Book of Hours (use of Paris)
EXCEPTIONAL DISCOVERY, THE ONLY BOOK OF HOURS BY THE RARE MASTER OF CHARLES OF MAINE
This newly discovered Book of Hours of relatively large format sheds light on the revival of French book illumination in the aftermath of the Hundred Years’s War. It is the first known devotional manuscript illuminated by the Master of Charles of Maine, an important anonymous artist, known for his “instinctive, expressive and dreamlike vision” (Stirnemann 2009, p. 314). He was named in 1993 after his patron, for whom he worked almost exclusively: Charles of Anjou (1414-1472), count of Maine and Guise, governor of Languedoc, youngest brother to René of Anjou, and favorite of King Charles VII of France (r. 1422-1461), his brother-in-law. Devoid of any heraldic features that could help identify the patron, the manuscript was nevertheless likely made for a member of Charles of Maine’s court eager to emulate his demanding taste. Textual evidence suggests that the patron may have been related to the city of Chartres, situated at equal distance from Paris and Le Mans, capital of Maine.

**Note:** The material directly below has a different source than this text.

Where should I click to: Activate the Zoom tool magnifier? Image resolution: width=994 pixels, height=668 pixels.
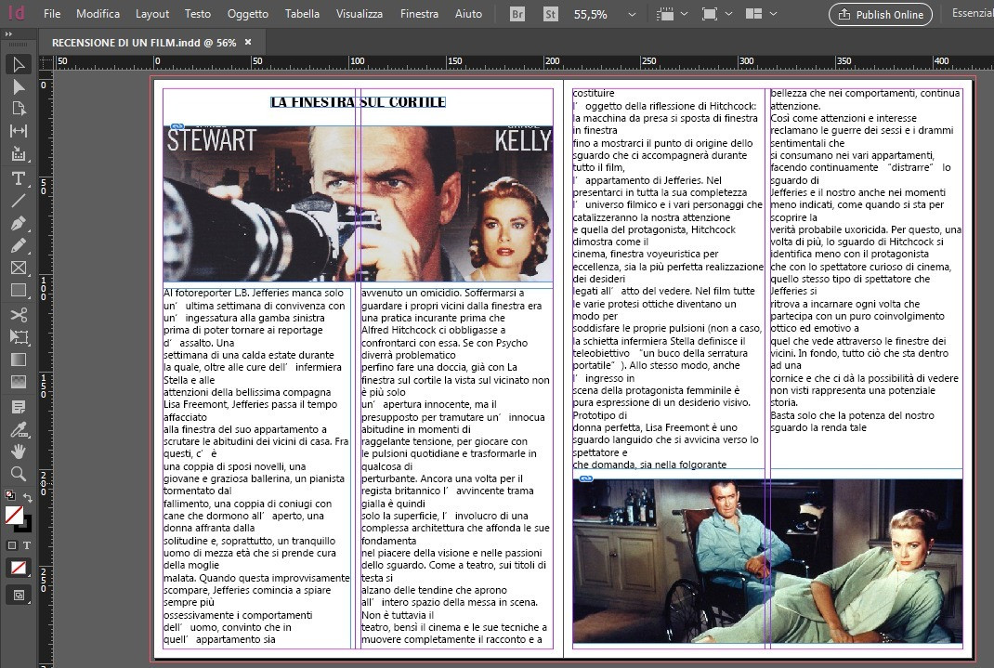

i (modern paper) + 111 folios + i (modern paper), folios on parchment, modern foliation in pencil, complete, mostly in gatherings of eight (collation: i2, ii8, iii6, iv-viii8, ix8+1, x8, xi-xiv8, xv6), written in dark brown ink in a cursive gothic bookhand, capitals touched with yellow, on 22 lines ruled in red (justification 140 x 85 mm), rubrics in red, 1-line initials throughout in burnished gold on red and blue ground touched with white, 2-lines initials throughout in burnished gold on red and blue ground touched with white, with scrolls of burnished gold vine leaves extending into the inner margin, 1 historiated 5-line initial in burnished gold on blue or red ground, 14 large miniatures with full borders, the miniatures in arch-topped compartments above 5-line initials of red and blue on burnished gold ground, all surrounded by three-sided baguettes, illuminated blue and red with white tracery on burnished gold ground, with five acanthus sprays sprouting from each corner, some slight faints, otherwise in excellent condition. Bound in a 19th-century purple damask velvet binding with floral patterns of roses, some slight scuffing, otherwise in excellent condition. Dimensions 205 x 170 mm.

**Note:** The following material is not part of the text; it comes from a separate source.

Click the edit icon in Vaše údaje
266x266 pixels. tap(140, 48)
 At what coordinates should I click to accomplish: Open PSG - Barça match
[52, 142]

1. The manuscript was written for the use of Paris, and numerous feasts and saints related to Paris appear in the calendar. Stylistic evidence indicates a date c. 1450-1460. The patron may have been related to the court of Charles of Maine (1414-1472), count of Maine and Guise, since the Master of Charles of Maine worked almost exclusively for him (see below). Of particular interest is the presence in the calendar of St. Leobinus (15 Sept), bishop of Chartres, whose name was probably written in red at the patron’s request. Since Chartres is situated at almost equal distance from Paris and Le Mans, capital of Maine, it is likely that the patron would have been related to this city.

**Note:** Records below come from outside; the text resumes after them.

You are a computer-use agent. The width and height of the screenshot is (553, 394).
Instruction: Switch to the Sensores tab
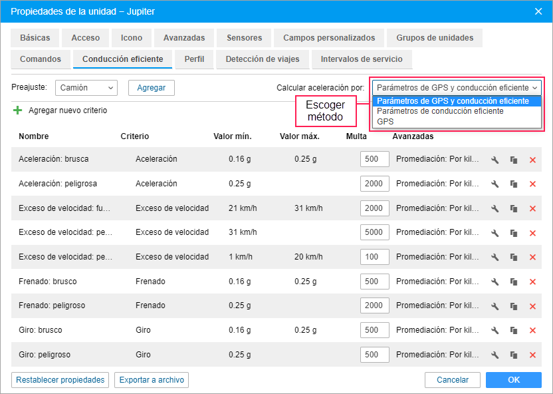click(x=244, y=38)
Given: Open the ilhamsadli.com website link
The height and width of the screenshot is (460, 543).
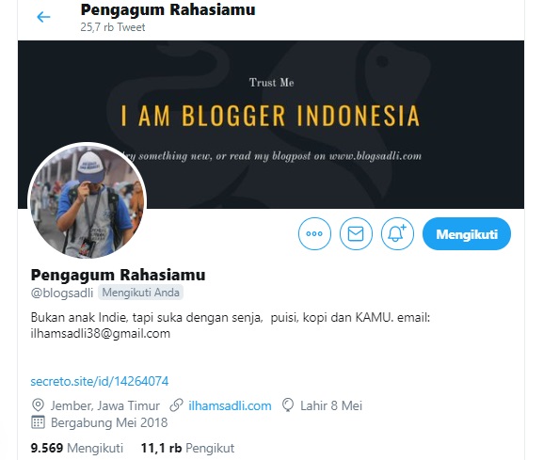Looking at the screenshot, I should click(x=230, y=405).
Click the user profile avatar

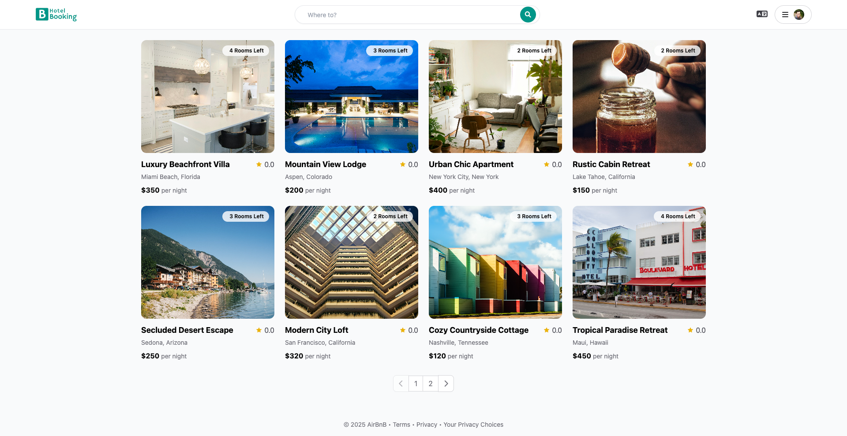point(799,15)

2. Inscribed in a 20th-century hand with pencil, on the upper pastedown: “14 grandes figures” and “carol”; on the lower pastedown: “12182.”
3. French Private Collection.
ff. 1-12v, Calendar in French, major feasts in red; numerous feasts related to Paris, including St. Susanna (19 Feb), St. Honorina (27 Feb), St. Agapitus (20 March), St. Arnulf (28 March), St. Denis, in red (9 Oct), St. Genovieve (26 Nov); and other local saints such as St. Gaudus (31 Jan), bishop of Évreux, and St. Leobinus, in red (15 Sept), bishop of Chartres.
ff. 13-16, Gospels extracts; [f. 16v, ruled, otherwise blank];
ff. 17-52v, Hours of the Virgin, use of Paris, with Matins, ff. 17-22, Lauds, ff. 23v-31, Prime, ff. 32-35v, Terce, ff. 36-38v, Sext, ff. 39-41v, None, ff. 42-44v, Vespers, ff. 45-49, Compline, ff. 49v-52v;
ff. 53-60v, Penitential Psalms;
ff. 60v-65, Litanies; [f. 65v, ruled, otherwise blank];
ff. 66-69v, Hours of the Cross;
ff. 70-73, Hours of the Holy Spirit; [f. 73v, ruled, otherwise blank];
ff. 74-100v, Office of the Dead, unrecorded use;
ff. 101-103, Obsecro te (masculine form);
ff. 103-105, O Intemerata;
ff. 105v-108v, Fifteen Joys of the Virgin (in French);
ff. 109-111, Seven Requests to our Lord (in French).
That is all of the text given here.